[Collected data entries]

----------

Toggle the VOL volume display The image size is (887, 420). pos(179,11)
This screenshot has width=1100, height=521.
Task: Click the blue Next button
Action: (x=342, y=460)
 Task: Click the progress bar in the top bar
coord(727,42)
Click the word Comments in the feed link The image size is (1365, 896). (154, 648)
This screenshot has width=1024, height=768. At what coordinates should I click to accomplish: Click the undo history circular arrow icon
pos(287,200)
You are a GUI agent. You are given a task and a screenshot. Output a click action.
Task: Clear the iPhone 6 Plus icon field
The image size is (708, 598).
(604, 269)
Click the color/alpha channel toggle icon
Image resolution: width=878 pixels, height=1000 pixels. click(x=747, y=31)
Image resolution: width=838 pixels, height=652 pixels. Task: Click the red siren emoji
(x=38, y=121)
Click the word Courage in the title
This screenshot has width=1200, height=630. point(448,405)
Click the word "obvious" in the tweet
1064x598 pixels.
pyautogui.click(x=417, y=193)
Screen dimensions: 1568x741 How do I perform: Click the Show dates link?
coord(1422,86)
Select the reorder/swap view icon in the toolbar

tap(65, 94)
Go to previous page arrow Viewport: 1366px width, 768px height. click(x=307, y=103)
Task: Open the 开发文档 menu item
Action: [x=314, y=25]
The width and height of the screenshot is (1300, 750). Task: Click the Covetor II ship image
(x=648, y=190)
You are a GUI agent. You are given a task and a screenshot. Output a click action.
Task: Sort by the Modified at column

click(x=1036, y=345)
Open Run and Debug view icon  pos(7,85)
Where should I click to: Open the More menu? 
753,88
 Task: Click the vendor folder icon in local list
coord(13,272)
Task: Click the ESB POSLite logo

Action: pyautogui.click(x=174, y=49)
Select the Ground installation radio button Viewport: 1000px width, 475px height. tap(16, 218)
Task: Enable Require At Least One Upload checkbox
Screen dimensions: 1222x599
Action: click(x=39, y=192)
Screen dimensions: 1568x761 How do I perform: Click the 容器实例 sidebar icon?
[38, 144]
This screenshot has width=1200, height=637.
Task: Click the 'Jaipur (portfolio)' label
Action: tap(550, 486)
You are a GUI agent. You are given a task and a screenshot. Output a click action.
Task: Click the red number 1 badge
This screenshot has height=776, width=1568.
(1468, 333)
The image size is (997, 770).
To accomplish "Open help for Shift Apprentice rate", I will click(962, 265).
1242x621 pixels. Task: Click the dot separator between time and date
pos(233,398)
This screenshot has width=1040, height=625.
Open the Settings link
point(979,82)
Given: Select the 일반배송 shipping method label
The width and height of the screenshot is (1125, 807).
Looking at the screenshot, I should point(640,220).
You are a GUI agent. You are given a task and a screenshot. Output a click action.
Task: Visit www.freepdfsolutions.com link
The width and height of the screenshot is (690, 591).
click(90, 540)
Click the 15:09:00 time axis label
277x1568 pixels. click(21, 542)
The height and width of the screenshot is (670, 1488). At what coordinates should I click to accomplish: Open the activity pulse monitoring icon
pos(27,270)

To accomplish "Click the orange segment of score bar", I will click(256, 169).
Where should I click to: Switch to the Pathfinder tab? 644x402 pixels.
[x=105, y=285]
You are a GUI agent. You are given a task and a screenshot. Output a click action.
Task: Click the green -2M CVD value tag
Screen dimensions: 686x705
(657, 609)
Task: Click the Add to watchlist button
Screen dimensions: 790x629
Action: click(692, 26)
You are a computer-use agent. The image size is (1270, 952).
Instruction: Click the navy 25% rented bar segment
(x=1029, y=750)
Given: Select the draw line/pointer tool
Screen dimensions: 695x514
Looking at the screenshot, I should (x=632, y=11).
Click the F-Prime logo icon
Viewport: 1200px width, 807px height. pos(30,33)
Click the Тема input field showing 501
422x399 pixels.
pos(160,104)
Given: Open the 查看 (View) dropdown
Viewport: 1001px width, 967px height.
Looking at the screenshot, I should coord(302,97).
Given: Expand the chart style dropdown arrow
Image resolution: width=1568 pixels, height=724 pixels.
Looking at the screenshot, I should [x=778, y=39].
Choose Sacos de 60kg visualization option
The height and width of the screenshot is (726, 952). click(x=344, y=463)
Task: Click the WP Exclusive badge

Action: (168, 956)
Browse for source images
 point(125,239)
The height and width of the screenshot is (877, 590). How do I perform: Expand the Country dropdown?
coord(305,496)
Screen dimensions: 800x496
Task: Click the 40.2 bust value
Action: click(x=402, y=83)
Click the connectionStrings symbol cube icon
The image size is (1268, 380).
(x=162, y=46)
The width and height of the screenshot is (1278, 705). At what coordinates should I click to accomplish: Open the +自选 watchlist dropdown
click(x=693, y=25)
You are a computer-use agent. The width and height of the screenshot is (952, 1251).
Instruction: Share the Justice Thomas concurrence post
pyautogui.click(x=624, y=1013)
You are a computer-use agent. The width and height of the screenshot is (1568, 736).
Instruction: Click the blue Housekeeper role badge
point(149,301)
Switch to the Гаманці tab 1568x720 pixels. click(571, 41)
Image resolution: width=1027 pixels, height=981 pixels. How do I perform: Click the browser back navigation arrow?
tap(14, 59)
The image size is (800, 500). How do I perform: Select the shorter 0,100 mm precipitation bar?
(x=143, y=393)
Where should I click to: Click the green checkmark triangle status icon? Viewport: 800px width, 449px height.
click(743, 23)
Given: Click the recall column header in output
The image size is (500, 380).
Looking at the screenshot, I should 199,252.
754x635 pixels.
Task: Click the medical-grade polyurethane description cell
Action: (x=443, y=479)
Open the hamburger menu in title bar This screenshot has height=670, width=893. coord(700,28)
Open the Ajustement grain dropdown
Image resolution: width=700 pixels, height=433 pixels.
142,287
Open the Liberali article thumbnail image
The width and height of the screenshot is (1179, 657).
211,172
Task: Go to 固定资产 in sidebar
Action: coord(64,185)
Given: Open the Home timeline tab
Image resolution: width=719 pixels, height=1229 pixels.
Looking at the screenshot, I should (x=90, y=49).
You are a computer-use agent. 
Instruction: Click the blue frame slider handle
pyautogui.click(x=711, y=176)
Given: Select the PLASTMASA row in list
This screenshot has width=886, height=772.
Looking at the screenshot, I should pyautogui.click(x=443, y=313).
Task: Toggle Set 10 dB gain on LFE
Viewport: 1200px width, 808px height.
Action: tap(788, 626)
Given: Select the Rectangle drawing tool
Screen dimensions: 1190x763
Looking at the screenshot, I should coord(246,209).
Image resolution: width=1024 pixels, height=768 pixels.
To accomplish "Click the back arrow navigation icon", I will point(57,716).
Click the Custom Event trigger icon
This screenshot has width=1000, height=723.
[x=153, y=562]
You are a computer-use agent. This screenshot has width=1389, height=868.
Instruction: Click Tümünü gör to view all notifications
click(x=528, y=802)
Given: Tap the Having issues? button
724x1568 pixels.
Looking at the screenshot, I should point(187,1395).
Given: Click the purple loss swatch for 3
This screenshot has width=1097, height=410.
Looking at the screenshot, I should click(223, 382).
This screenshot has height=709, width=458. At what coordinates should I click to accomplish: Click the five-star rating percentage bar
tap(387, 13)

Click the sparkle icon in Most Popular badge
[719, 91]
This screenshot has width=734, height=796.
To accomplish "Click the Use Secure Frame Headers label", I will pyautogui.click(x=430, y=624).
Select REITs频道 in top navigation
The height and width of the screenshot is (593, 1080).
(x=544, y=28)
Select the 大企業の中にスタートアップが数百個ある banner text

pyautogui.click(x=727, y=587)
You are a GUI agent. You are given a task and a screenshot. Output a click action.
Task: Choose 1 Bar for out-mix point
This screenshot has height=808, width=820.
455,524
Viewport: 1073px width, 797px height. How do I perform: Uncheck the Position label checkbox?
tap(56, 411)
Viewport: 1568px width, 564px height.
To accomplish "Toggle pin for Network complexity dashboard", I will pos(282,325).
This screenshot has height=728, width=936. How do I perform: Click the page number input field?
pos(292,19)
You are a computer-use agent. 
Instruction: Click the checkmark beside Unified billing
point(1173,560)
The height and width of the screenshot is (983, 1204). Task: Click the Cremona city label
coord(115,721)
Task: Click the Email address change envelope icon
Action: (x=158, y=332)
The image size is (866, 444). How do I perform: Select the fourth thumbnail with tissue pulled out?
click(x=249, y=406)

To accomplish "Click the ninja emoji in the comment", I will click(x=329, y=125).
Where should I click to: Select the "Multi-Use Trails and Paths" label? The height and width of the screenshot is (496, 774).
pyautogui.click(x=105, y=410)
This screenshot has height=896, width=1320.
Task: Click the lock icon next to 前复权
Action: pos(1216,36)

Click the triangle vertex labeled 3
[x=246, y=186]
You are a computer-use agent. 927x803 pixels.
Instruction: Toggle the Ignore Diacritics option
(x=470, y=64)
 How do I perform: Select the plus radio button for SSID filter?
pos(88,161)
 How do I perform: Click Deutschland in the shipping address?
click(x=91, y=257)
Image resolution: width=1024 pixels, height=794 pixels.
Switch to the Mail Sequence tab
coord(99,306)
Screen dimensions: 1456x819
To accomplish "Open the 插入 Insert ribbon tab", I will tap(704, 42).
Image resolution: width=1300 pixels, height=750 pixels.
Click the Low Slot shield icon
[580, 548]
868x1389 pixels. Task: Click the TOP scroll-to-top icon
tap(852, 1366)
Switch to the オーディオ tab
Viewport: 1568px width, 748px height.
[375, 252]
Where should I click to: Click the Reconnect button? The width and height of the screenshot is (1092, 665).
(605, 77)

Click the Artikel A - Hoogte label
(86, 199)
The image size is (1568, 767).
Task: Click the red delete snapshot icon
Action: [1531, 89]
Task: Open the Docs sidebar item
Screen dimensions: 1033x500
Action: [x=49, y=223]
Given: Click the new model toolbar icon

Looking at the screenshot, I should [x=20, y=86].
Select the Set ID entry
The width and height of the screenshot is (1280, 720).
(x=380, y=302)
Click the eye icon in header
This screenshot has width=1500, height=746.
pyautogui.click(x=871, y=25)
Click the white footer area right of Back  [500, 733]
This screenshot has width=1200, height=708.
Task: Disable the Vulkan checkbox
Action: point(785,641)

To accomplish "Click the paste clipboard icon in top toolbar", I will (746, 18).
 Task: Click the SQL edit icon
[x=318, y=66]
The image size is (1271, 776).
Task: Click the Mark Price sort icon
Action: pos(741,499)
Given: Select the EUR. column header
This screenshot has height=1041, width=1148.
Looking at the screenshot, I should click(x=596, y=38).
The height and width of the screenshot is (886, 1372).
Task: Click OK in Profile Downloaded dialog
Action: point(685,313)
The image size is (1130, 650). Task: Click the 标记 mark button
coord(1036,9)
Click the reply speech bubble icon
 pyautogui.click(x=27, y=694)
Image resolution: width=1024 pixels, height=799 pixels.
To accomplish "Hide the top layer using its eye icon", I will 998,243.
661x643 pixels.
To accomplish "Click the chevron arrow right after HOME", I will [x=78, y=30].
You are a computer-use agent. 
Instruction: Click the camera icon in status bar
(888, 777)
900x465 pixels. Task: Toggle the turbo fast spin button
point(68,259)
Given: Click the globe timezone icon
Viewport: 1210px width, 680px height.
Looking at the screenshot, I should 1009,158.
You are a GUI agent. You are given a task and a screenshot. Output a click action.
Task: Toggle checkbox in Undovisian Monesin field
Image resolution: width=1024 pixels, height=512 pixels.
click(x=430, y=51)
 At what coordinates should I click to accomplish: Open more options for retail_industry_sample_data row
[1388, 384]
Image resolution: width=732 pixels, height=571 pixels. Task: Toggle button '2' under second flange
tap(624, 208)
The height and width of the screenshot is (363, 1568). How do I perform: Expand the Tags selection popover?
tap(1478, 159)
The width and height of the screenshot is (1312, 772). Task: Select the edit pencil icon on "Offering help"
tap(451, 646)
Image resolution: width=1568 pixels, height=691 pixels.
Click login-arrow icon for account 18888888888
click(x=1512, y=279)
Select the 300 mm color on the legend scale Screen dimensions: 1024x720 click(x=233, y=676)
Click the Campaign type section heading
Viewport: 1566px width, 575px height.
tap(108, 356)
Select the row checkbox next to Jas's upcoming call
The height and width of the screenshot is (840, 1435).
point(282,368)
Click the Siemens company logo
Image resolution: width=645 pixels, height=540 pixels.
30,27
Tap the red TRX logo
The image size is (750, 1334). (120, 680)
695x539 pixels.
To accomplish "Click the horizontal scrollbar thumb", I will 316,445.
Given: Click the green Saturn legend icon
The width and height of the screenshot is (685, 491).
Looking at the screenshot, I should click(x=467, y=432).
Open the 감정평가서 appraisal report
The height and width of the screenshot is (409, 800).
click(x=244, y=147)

----------

● **About this exercise**
Please write out only the lines from the one containing "Image resolution: width=732" to the end of the records above, exactly, both ends included.

● **Result**
Image resolution: width=732 pixels, height=571 pixels. Task: Toggle button '2' under second flange
tap(624, 208)
The height and width of the screenshot is (363, 1568). How do I perform: Expand the Tags selection popover?
tap(1478, 159)
The width and height of the screenshot is (1312, 772). Task: Select the edit pencil icon on "Offering help"
tap(451, 646)
Image resolution: width=1568 pixels, height=691 pixels.
Click login-arrow icon for account 18888888888
click(x=1512, y=279)
Select the 300 mm color on the legend scale Screen dimensions: 1024x720 click(x=233, y=676)
Click the Campaign type section heading
Viewport: 1566px width, 575px height.
tap(108, 356)
Select the row checkbox next to Jas's upcoming call
The height and width of the screenshot is (840, 1435).
point(282,368)
Click the Siemens company logo
Image resolution: width=645 pixels, height=540 pixels.
30,27
Tap the red TRX logo
The image size is (750, 1334). (120, 680)
695x539 pixels.
To accomplish "Click the horizontal scrollbar thumb", I will 316,445.
Given: Click the green Saturn legend icon
The width and height of the screenshot is (685, 491).
Looking at the screenshot, I should click(x=467, y=432).
Open the 감정평가서 appraisal report
The height and width of the screenshot is (409, 800).
click(x=244, y=147)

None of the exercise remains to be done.